D’autres éléments, comme une avance de trésorerie de 3,3 millions de francs au bénéfice de la fédération n’ayant pas fait l’objet d’une convention ou encore la cession de fonds en devise étrangère, remboursés par l’ACOHV uniquement des suites de l’instruction, ont poussé la chambre à souligner la nécessité de « formaliser précisément l’ensemble des relations entre les deux associations, qu’il s’agisse des mises à disposition ou des flux financiers, dans un contexte d’étroites relations interpersonnelles« .

Un déséquilibre hommes/femmes encore marqué

D’après le rapport d’observation, il existe un déséquilibre entre les licenciés hommes et femmes, qui représentent moins d’un tiers du nombre de licenciés. Si le nombre de licences féminines a augmenté de quasiment 69 % entre 2020 et 2025, la part des femmes dans le nombre total de licenciés a peu progressé. En effet, les femmes représentent 27,3 % des licenciés en 2025 (parmi 4190 licenciés et 192 clubs) contre 24,8 % en 2020. Alors que le soutien du va’a féminin figure dans le projet d’actions 2023-2027 de la fédération tahitienne de va’a, le rapport stipule que « la seule action tendant à cette fin concerne des réflexions sur les réformes des courses féminines« .

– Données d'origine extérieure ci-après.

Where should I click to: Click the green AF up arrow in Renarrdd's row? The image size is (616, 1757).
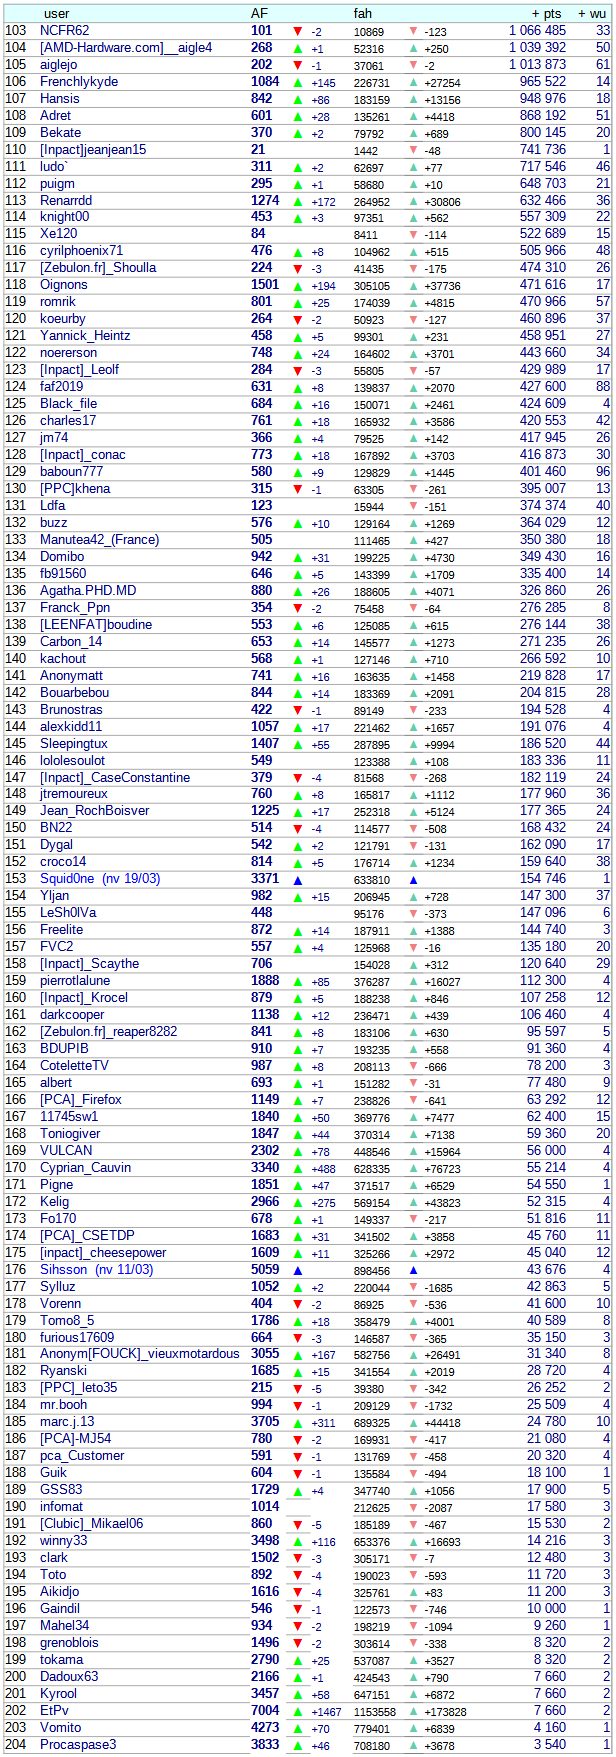point(297,201)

Le bilan note l’absence d’actions à destination du grand public mais aussi l’absence d’objectif chiffré de licences féminines, que ce soit dans le projet d’actions ou la candidature à la délégation de service public. « La chambre ne peut qu’inviter la fédération à concrétiser son objectif tendant à développer la pratique féminine par la mise en place d’actions à destination du grand public, que ce soit en termes de communication, d’évènements ou de sensibilisation des clubs à l’accueil du public féminin« , précise le rapport, qui ajoute qu’augmenter la pratique féminine dans un cadre fédéral permettrait à la fédération d’augmenter son nombre total de licenciés et donc ses revenus.

De trop petits clubs ?

D’après le rapport d’observations, alors que chaque club doit compter au moins 10 licenciés selon les règlements généraux, en 2024, 86 clubs (soit 40 % de l’ensemble des clubs) ne respectaient pas cette obligation. 27 % des clubs comptent moins de six licenciés, ce qui ne permet même pas de compléter un V6, et presque 10 % des clubs ne comptent qu’un seul licencié. Si lors de l’assemblée générale du 1ᵉʳ février 2025 il a été indiqué que « ces clubs recevront des notifications pour régulariser leur situation en achetant les licences manquantes afin d’atteindre le seuil obligatoire« , le rapport précise qu’il ne s’agit pas d’acheter des licences manquantes mais bien de s’assurer que chaque club comporte au moins dix licenciés. En l’absence de changement des statuts sur ce point et dans la négative, la fédération devra procéder à la radiation des clubs après trois ans de non-conformité.

Procédures à formaliser, projet d’actions fédéral à clarifier et meilleure gestion comptable

De nombreux autres sujets ont fait l’objet de recommandations dans ce rapport d’observations définitives, dont la mise en place sans délai d’une procédure formalisée de conservation des procès-verbaux des instances délibératives, la complétion du projet d’actions fédéral avec des indicateurs pertinents et la réalisation d’un bilan régulier de la mise en œuvre du projet fédéral, l’établissement annuel dès 2026 d’un compte de résultat et d’un bilan conformes au plan comptable général ainsi que la fiabilisation de la tenue du grand livre ou encore la mise en place de procédures concernant les encaissements provenant des licenciés.